Integrated Management System

National Assessment of Educational Progress

Background

The National Assessment of Educational Progress (NAEP), also known as "the Nation's Report Card," is a program within the National Center for Education Statistics (NCES) at the U.S. Department of Education. Since 1969, NAEP has produced the nation's only representative and continuing assessment of what America's students know and can do in subject areas such as reading, mathematics, science, writing, U.S. history, civics, geography, and the arts.

NAEP program activities are performed by NCES and half a dozen contractors, who specialize in fields such as assessment, item development, population sampling, test design and administration, and data analysis. The farflung contractors and NCES must work together closely to develop, disseminate, and report on the NAEP tests.

With so many parties sharing responsibility for performance, collaboration costs have long been an issue for the program. Now, rising national interest in educational performance has required more frequent assessments with shorter reporting deadlines.

The Challenge

NAEP had to become much more efficient in order to produce more information in less time without sacrificing its commitment to producing the highest quality data. Collaboration was identified as a key area where gains could be made. If contractors could work collaboratively on documents, stay apprised of the status of work products, and share and find information more easily, reports could be generated quicker with less errors. A key challenge to the success of the collaboration effort was that the various contractors are independent companies with discrete, internal, firewall-protected networks. The integrity and security of each company's network could not be compromised.

The Solution

Fulcrum IT developed and implemented an integrated management system (IMS) based on Microsoft SharePoint Portal Server. SharePoint provides a platform for building Web-based document management systems that include workflow, versioning, advanced search, e-mail notifications, personalization, discussion groups, and other collaborative features. A SharePoint portal provides a central point of access to key business information and applications, shared across file servers, databases, public folders, and Internet sites.

Fulcrum IT heavily customized the IMS to meet NAEP's particular needs. Fulcrum IT integrated Exchange Server features to allow NAEP participants to share contacts and calendar items and to build a public log of important e-mail messages. Fulcrum IT leads an IMS Team that developed and reviews metadata schema for document storage and other issues. Fulcrum IT also developed an online training course and conducted classroom training to promote acceptance.

The Result

Department of Education staff and NAEP contractors can now collaborate on reports and other deliverables without the typical problems that go with sharing authorship. Document management features such as check-in-check-out, version control, and version history prevent the problems of duplicative document drafts or revisions getting lost or overwritten. Online discussions (also known as "forums" or "bulletin boards") can be associated with documents to facilitate communication during the draft and review process.

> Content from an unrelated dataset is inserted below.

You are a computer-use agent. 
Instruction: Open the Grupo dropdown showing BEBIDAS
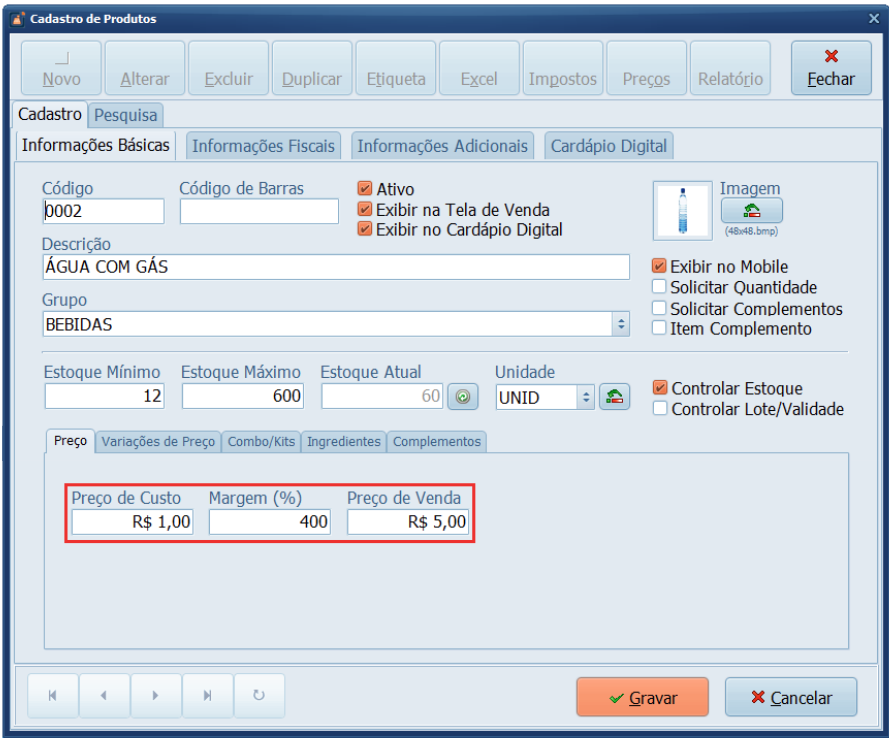point(620,324)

The IMS integrates Windows 2000 security features, such as network authentication, data privacy, digital signatures, and encryption to ensure a secure work environment for all users. Access to content is controlled through the use of role-based security. This means that a user's role will dictate the type of actions he can perform on content.

As a result of these security features, the IMS makes it possible for contractors to share and hand off tasks in a secure, managed environment. With a shared workspace that securely spans across the Internet, inter-organizational teams can share documents as easily as if they were on a local area network. Teams can work together on drafts within private directories, and then publish the results to the portal, all without compromising organizational privacy.

Publishing a document makes it available to all users. The collection of published documents is available to users through logical subject categories. Advanced search capabilities help IMS users find information that would otherwise be scattered among the various contractor organizations. Users can subscribe to documents, categories, or even search results and thereby receive e-mails when the subscribed documents are updated by someone.

Fulcrum IT has also provided online conferencing across NAEP by incorporating NetMeeting functionality into the IMS. This allows IMS users to easily schedule and participate in web conferences—much as one would with WebEx or PlaceWare, except without the high subscription cost. It has even been extended to reach NAEP consultants who do not use the IMS.

The IMS is a familiar, intuitive web-based environment that presents minimal training requirements for users. It integrates well with the Microsoft products most people use every day. The NAEP Calendar and Contacts directory, for example, look and function much like Outlook.

"The IMS can be thought of as a knowledge management tool," said Peter Lazar, Fulcrum IT's NAEP Program Director. For example, information that would ordinarily live only in individual e-mail folders can be posted to folders shared across organizational boundaries. "However, the IMS is more than a portal or information repository. It's more like an environment in which work takes place," Lazar said.